Transcatheter hepatic chemoembolization (TACE) is widely used in the treatment of unresectable hepatic tumors. Although considered relatively safe, TACE has been associated with several complications. The aim of this study was to determine the prevalence of complications and correlate them with some know risk factors. Between 2004 and 2009 we treated 155 patients (106 men and 49 women) with 297 sessions of TACE. 193 patients had primitive liver tumor and 104 had metastases from different primitivities. The patients were aged 49–86 years. TACE procedures were performed either with drug loaded microspheres (136 sessions with DCBead®; 124 with Hepasphere®) and with iodized oil (33 with Lipiodol®).
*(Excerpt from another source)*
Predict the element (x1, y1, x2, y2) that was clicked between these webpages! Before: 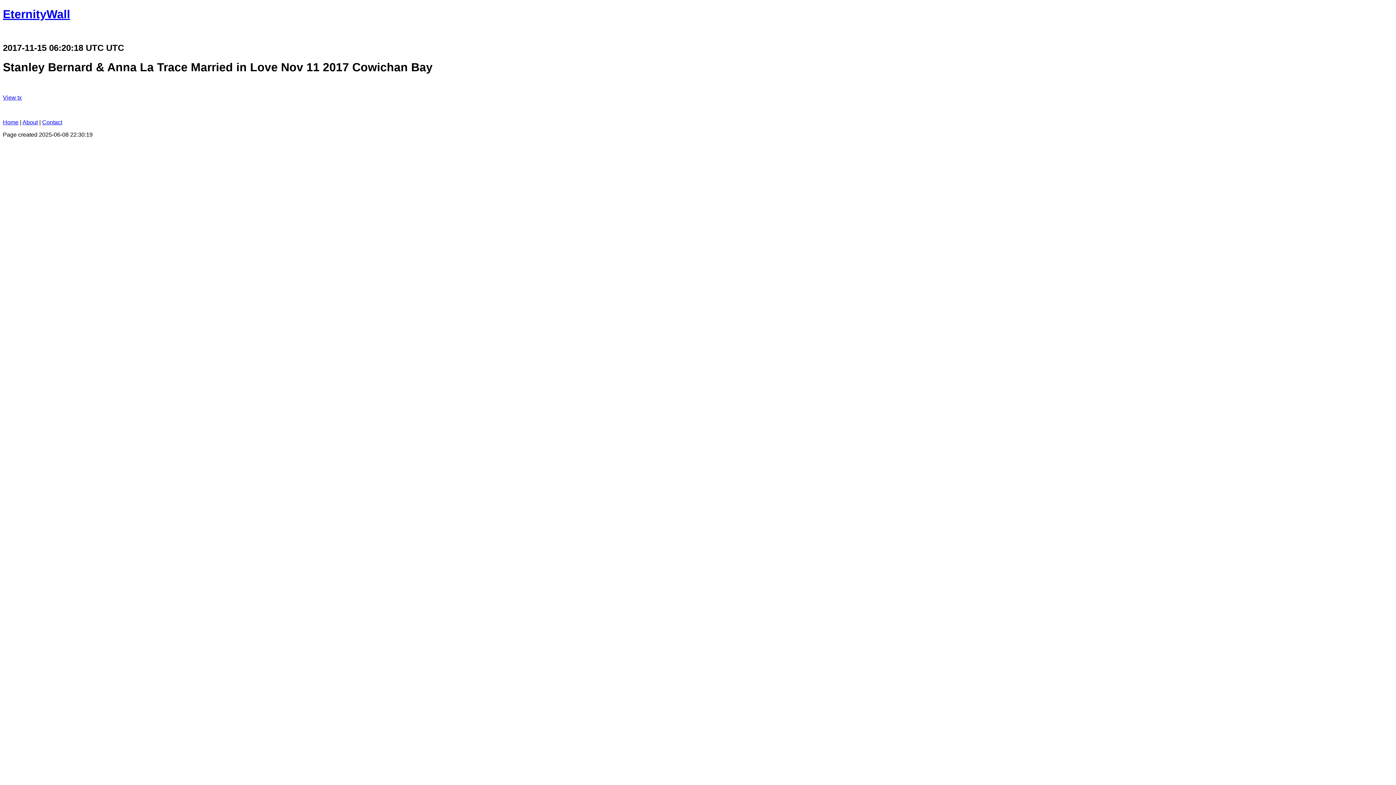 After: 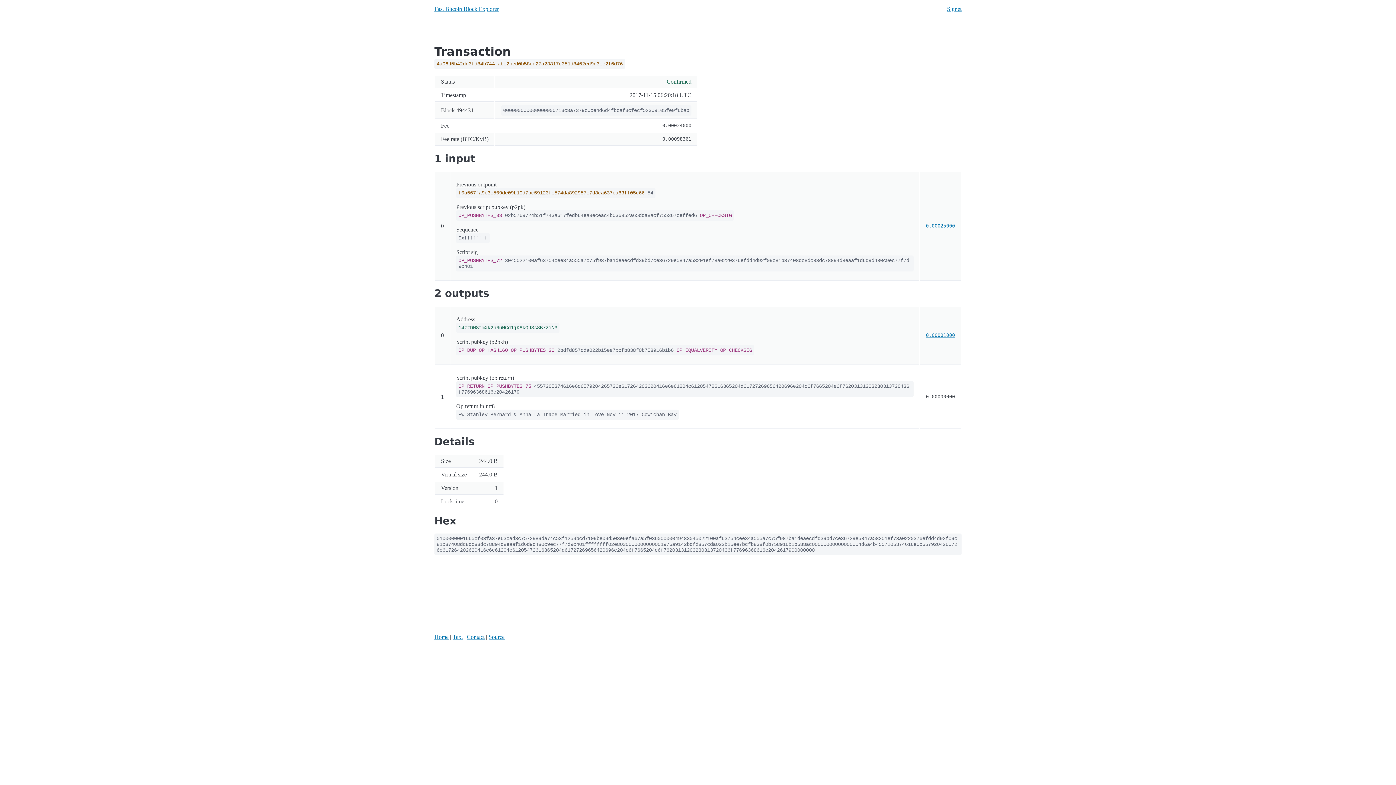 Action: bbox: (2, 94, 21, 100) label: View txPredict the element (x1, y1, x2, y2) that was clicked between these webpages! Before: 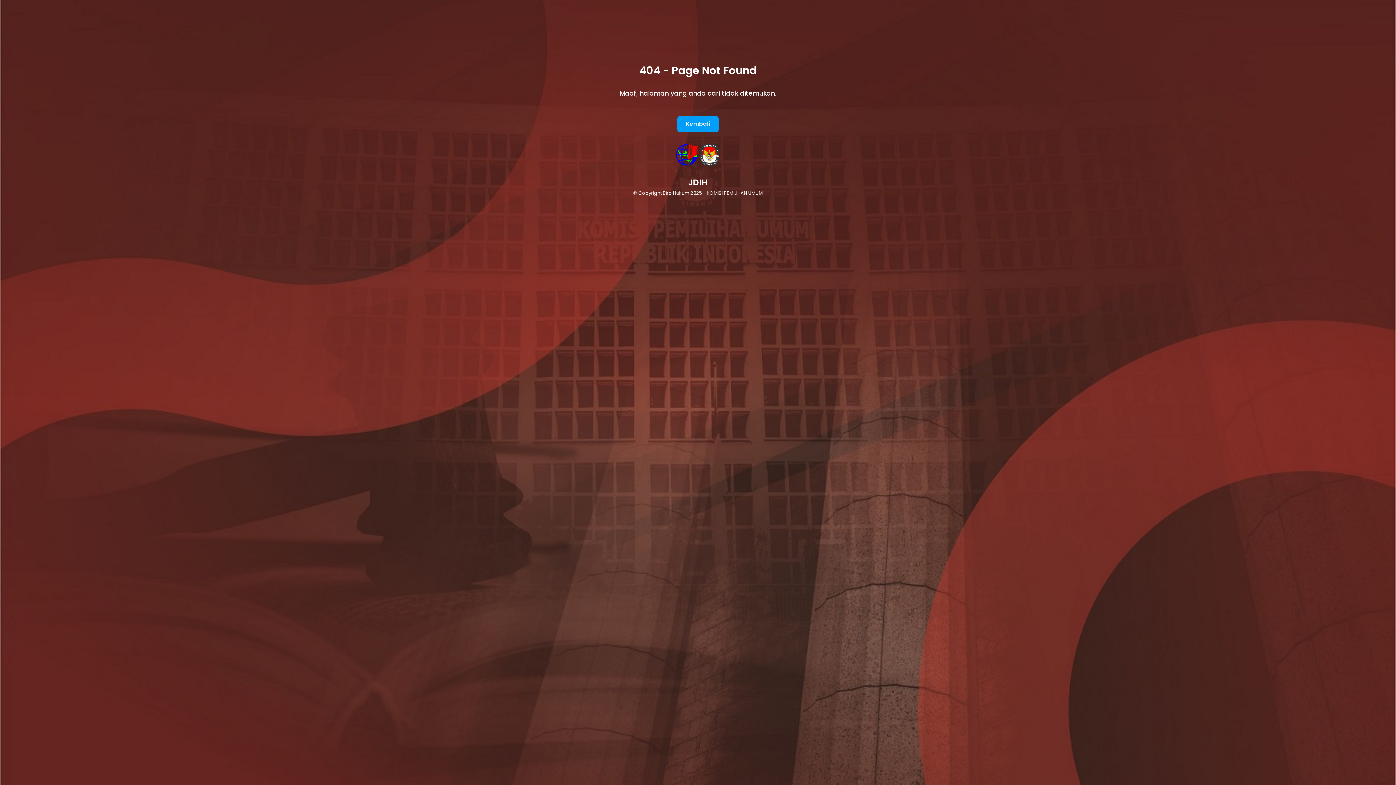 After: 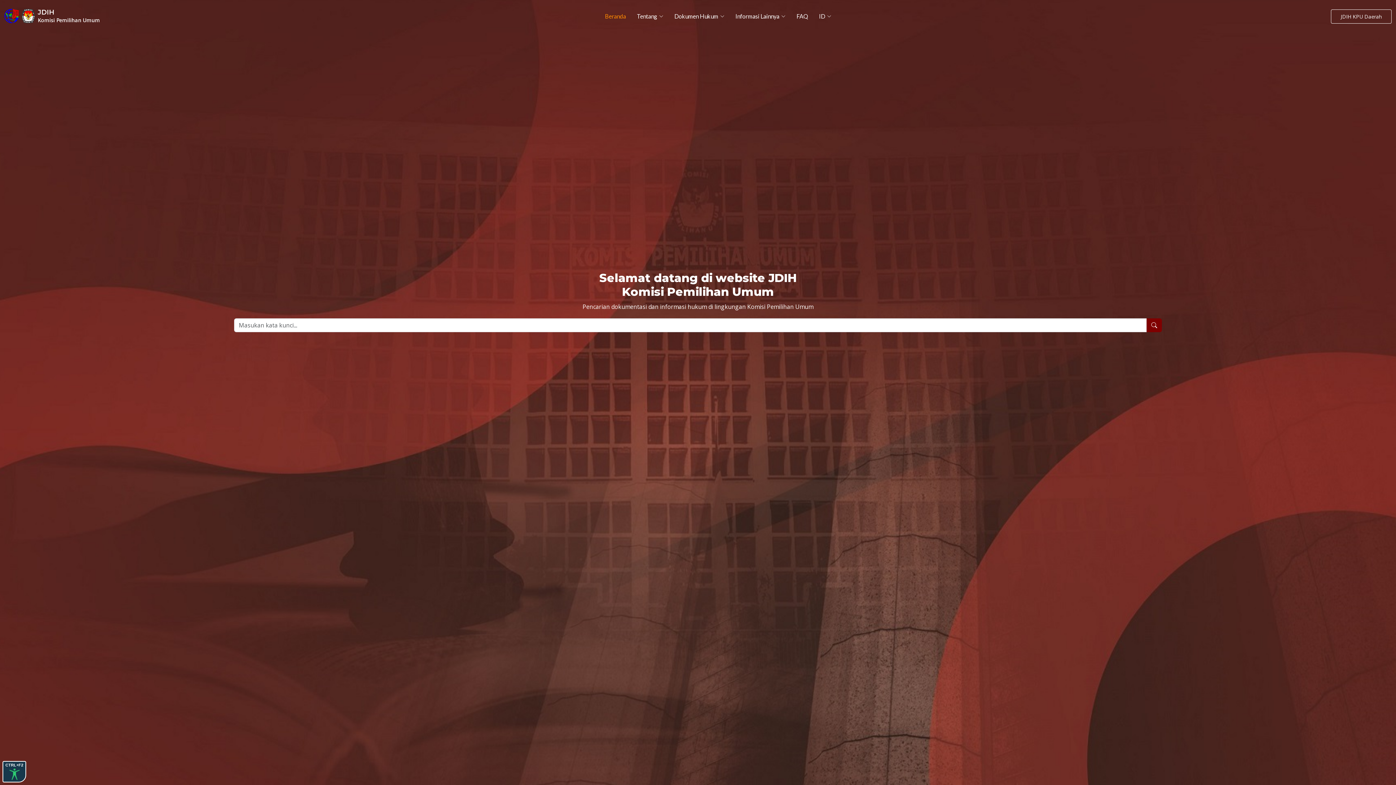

The chemoterapeutic agent used was Epidoxorubicin in 217 sessions, Irinotecan in 30 and Oxaliplatin in 50. Our data showed that major complications occurred in 16.5% of patients. Specifically we found acute pancreatitis (2.7%), liver abscess (3%), cholecystistis (3.7%) and autoimmune thrombocytopenia (3.4%). Around 80 % of patients had postembolization syndrome that is not considered a complication but rather an expected outcome of embolotherapy. Complications occurred more frequently in diabetic than in non diabetic patients (26.7% vs 13.1%; p=0.006). Conversely we didn’t find any statistically significant differences according to the embolization agents used (Lipiodol® vs microspheres), the chemotherapic agent (Epidoxorubin vs Oxalplatin vs Irinotecan ), the age of the patients and the histology (primary vs metastatic tumors). All patients received antibiotic therapies before and after TACE; no statistically significant differences were found among the different classes of antibiotics used. Also no more complications were found with combined therapies (TACE+RFTA) than with TACE alone. Among the know risk factors only diabetes increases the prevalence of complications of TACE. TACE with Lipiodol® is more painful than drug loaded microspheres.